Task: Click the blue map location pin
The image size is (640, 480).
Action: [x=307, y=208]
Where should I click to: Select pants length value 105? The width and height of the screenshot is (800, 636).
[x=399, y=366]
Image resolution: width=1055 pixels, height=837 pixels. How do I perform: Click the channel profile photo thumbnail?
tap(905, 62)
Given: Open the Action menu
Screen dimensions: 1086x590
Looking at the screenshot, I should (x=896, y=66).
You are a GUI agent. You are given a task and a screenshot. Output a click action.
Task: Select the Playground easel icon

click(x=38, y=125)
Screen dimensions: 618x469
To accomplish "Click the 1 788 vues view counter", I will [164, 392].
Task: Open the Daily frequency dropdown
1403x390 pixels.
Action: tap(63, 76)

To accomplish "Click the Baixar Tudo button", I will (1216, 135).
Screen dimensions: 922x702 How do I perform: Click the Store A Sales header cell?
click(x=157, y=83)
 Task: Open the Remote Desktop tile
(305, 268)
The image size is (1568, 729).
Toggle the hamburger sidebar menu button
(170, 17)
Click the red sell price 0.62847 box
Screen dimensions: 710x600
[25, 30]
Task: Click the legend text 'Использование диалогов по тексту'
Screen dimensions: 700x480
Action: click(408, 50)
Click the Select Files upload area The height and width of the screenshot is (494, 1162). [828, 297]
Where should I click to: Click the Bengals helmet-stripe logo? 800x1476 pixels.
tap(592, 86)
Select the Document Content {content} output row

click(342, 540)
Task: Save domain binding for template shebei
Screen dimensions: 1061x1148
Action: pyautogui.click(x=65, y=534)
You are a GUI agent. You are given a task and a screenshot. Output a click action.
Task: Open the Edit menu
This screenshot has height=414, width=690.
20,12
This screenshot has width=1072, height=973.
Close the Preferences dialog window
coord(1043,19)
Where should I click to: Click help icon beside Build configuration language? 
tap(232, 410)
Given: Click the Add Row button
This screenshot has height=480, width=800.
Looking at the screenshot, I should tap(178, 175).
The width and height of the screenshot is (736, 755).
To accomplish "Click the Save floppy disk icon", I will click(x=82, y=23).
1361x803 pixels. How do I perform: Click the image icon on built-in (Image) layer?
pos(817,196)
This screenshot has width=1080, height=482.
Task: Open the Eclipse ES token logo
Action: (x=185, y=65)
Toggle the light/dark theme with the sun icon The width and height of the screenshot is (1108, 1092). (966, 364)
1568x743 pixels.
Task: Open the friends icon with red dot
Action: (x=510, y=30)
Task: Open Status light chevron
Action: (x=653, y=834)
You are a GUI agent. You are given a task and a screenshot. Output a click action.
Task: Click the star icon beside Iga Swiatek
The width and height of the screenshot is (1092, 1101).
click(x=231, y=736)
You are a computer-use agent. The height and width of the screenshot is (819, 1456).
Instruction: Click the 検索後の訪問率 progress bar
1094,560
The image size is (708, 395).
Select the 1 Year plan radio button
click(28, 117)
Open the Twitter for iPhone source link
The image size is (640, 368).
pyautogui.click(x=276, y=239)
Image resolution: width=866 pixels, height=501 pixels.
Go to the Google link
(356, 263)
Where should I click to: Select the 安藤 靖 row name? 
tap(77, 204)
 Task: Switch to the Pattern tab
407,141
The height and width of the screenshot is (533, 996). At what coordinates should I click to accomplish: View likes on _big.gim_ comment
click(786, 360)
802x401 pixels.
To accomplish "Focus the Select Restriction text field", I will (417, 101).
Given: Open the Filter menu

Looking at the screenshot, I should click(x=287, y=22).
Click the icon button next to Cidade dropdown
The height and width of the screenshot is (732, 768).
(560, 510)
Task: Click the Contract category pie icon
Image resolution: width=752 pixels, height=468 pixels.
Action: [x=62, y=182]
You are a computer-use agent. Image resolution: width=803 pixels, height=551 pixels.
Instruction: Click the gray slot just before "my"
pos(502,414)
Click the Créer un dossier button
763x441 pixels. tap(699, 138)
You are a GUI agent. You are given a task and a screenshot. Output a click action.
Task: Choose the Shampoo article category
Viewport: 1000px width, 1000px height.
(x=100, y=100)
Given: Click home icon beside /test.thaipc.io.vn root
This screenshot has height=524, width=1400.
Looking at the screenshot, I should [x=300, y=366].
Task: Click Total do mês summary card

○ ○ ○ ○ ○

Beginning with the line containing "The image size is (640, 368)." in the material above, copy every line exactly until you have copied the line containing "Given: Click home".

§ FINISHED TASK:
The image size is (640, 368).
pyautogui.click(x=276, y=239)
Image resolution: width=866 pixels, height=501 pixels.
Go to the Google link
(356, 263)
Where should I click to: Select the 安藤 靖 row name? 
tap(77, 204)
 Task: Switch to the Pattern tab
407,141
The height and width of the screenshot is (533, 996). At what coordinates should I click to accomplish: View likes on _big.gim_ comment
click(786, 360)
802x401 pixels.
To accomplish "Focus the Select Restriction text field", I will (417, 101).
Given: Open the Filter menu

Looking at the screenshot, I should click(x=287, y=22).
Click the icon button next to Cidade dropdown
The height and width of the screenshot is (732, 768).
(560, 510)
Task: Click the Contract category pie icon
Image resolution: width=752 pixels, height=468 pixels.
Action: [x=62, y=182]
You are a computer-use agent. Image resolution: width=803 pixels, height=551 pixels.
Instruction: Click the gray slot just before "my"
pos(502,414)
Click the Créer un dossier button
763x441 pixels. tap(699, 138)
You are a GUI agent. You are given a task and a screenshot. Output a click action.
Task: Choose the Shampoo article category
Viewport: 1000px width, 1000px height.
(x=100, y=100)
Given: Click home icon beside /test.thaipc.io.vn root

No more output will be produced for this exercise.